Dabei fällt uns auf, wie viele Eukalyptusbäume hier wachsen. Ursprünglich stammen sie gar nicht aus Peru, sondern wurden aus Australien eingeführt, weil sie besonders schnell wachsen. Mittlerweile weiß man jedoch, dass sie enorme Mengen Wasser verbrauchen und heimische Pflanzen verdrängen. Deshalb werden in vielen Regionen wieder verstärkt einheimische Baumarten gepflanzt, um die natürlichen Ökosysteme zu stärken.

Von dort fahren wir weiter nach Pallay Punchu, einer noch recht unbekannten Attraktion, rote Berge deren scharfkantige Bergspitzen an einen bunt gewebten Anden-Poncho erinnern. So die Peruaner …

Auf dem Weg dorthin beobachten wir die Getreideernte. Die indigenen Frauen sitzen mit ihren bunten Röcken auf den Feldern, binden das Getreide zu Bündeln oder dreschen die Halme. Daneben laufen Pferde unermüdlich im Kreis und treten mit ihren Hufen die Körner aus den Ähren.

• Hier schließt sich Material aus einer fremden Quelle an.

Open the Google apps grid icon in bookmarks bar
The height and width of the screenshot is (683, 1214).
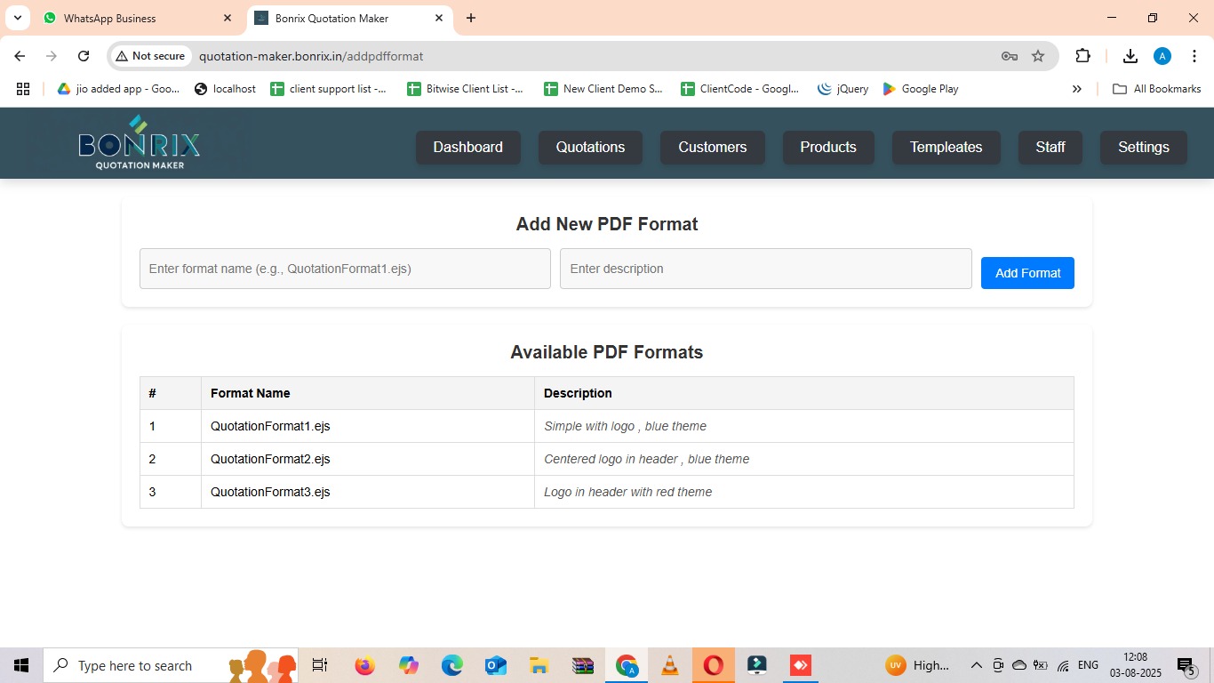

Dazwischen fahren wir wieder durch spektakuläre Landschaften, die uns jedes Mal aufs Neue sprachlos machen. Ganz nebenbei erreichen wir mit Greeny auch unseren bisherigen Höhenrekord: 4.740 Meter über dem Meeresspiegel. Genau dort verbringen wir schließlich auch die Nacht.

Langweilig wird es bei uns jedenfalls nicht. Mal sehen, welche Überraschungen Peru als Nächstes noch für uns bereithält.